The effect of coal oxidation on methane production and microbial community structure in Powder River Basin coal

• In microcosm experiments, coal oxidation resulted in decreased methane production.
• Native microbial assemblages were more important to methane formation than inocula.
• Methanogen prevalence reflected extent of methane generation.
• Variable bacterial prevalence verified need for diverse microbes to degrade coal.

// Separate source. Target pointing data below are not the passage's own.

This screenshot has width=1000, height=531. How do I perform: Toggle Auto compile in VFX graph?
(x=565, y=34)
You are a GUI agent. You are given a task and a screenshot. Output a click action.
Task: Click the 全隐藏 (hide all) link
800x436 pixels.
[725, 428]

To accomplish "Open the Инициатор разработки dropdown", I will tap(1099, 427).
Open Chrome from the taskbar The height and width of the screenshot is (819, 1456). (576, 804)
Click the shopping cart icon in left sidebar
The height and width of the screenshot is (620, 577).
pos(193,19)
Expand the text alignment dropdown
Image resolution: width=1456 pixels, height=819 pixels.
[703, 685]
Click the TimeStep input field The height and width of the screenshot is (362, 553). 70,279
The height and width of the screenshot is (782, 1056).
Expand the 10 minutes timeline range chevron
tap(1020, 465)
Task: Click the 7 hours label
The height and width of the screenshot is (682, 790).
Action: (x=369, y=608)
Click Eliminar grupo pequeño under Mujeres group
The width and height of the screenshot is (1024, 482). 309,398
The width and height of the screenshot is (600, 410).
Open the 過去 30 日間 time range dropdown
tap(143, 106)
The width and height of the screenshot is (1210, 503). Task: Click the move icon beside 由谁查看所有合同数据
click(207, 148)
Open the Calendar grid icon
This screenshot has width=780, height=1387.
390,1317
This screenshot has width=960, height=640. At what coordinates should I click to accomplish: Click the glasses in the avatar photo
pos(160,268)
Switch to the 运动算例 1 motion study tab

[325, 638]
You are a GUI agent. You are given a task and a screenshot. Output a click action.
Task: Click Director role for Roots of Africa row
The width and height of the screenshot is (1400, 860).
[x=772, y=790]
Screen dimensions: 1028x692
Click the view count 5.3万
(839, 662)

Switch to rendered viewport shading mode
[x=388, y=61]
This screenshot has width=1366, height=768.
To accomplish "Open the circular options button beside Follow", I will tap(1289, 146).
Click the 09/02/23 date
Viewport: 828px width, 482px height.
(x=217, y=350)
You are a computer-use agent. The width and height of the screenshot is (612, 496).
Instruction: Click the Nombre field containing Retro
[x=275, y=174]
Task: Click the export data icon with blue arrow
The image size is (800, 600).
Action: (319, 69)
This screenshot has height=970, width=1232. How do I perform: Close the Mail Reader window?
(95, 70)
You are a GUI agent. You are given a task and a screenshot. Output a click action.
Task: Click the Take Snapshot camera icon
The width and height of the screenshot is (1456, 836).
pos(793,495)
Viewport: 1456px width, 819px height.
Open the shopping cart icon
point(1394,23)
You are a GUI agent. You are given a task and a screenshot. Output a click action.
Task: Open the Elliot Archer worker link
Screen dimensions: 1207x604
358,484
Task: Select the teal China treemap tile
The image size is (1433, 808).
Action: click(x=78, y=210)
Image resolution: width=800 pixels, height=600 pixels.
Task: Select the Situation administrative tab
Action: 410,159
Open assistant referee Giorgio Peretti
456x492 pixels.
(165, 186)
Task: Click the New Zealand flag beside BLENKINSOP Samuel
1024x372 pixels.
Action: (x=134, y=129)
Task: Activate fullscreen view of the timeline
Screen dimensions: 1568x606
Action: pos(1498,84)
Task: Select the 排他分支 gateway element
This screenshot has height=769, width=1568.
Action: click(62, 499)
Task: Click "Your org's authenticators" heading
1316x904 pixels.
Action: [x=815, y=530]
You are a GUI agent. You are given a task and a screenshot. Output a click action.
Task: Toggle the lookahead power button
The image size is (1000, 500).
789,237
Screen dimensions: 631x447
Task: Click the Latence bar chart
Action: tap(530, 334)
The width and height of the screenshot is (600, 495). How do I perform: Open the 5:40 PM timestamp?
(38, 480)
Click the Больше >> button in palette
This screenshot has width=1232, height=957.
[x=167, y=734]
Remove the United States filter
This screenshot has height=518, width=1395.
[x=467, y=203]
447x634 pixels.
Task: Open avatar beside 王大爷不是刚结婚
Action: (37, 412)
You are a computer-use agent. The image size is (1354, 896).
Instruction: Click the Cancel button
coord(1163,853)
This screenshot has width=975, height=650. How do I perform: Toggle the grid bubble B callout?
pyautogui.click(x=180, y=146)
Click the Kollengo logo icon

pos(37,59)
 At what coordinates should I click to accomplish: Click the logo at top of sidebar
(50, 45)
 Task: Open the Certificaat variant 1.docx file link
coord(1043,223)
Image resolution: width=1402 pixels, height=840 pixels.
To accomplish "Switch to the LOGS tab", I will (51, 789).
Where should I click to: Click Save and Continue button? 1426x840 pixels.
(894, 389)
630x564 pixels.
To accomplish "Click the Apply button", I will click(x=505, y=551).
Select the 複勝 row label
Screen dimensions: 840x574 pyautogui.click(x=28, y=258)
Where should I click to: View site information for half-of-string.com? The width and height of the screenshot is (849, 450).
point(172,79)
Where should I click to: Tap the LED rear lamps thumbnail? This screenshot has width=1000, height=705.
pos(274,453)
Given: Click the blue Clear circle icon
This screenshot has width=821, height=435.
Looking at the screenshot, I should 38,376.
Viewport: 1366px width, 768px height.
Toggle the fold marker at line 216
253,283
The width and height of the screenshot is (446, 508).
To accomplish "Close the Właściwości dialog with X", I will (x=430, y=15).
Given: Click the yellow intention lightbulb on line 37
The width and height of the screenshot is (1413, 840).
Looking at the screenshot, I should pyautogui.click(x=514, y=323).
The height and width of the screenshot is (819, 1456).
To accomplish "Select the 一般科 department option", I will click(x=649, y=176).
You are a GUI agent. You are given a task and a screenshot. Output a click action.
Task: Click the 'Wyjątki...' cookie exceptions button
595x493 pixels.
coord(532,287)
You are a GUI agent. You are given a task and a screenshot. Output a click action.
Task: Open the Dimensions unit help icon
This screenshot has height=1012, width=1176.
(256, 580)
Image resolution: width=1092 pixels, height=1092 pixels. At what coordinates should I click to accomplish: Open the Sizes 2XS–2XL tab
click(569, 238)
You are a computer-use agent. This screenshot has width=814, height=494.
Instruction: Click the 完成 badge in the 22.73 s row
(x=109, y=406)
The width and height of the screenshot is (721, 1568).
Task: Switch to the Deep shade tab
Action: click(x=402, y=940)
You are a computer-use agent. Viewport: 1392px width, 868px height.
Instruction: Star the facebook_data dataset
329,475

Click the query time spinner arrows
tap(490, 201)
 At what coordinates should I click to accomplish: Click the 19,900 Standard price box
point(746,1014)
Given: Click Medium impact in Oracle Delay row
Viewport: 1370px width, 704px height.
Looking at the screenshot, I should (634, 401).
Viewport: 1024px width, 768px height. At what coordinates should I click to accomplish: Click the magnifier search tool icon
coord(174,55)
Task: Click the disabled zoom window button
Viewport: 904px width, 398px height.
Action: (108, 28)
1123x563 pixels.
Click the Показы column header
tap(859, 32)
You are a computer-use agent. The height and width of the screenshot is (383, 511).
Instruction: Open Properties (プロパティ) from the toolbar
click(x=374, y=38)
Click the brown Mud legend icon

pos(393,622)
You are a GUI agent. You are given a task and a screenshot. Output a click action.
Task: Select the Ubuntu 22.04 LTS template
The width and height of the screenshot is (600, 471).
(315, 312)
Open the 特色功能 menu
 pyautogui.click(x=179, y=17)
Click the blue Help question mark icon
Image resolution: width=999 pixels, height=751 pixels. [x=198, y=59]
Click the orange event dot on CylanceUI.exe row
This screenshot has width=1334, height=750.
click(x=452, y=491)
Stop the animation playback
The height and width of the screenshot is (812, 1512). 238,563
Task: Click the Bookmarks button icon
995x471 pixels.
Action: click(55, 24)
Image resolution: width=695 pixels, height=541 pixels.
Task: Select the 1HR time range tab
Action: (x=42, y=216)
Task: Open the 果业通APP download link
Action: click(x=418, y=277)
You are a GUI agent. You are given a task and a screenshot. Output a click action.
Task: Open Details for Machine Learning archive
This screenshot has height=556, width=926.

Vast reserves of coal represent a largely untapped resource that can be used to produce methane gas, a cleaner energy alternative compared to burning oil or coal. Microorganisms are able to utilize coal as a carbon source, producing biogenic methane. The conversion of coal to methane by microorganisms has been demonstrated experimentally by a number of research groups, but coal handling and treatment prior to incubation often goes unreported and may impact biogenic methane production. Microcosm experiments were designed to assess how prior exposure of coal to oxygen might influence methane production (e.g., as in a dewatered coal-bed natural gas system). Microcosms containing oxidized and un-oxidized coal samples from the Powder River Basin were incubated with and without inoculation with an enrichment culture derived from coal. Gas chromatography and pyrosequencing of the 16S rRNA gene were used to assess how coal oxidation affects methane production and microbial community structure within microcosm samples. Although the magnitude of methane production differed between experiments, the oxidized coal microcosms consistently produced between 50 and 100 micromoles less methane per gram of coal than the un-oxidized microcosms. Additionally, un-inoculated microcosms produced levels of methane comparable to their inoculated counterparts, demonstrating the importance of native, coal-associated microbial assemblages in biogenic methane production. Specific methanogens were identified in the different treatments and their relative prevalence supported the relative level of methane production. Common coal-associated bacterial groups such as δ- and γ-Proteobacteria, Spirochaetes and Firmicutes were prevalent in different microcosms, though the presence of specific bacteria was not correlated with methane production. These data suggest that while coal oxidation decreased methane production, oxidation was not a primary factor in the variation between microcosm community structures.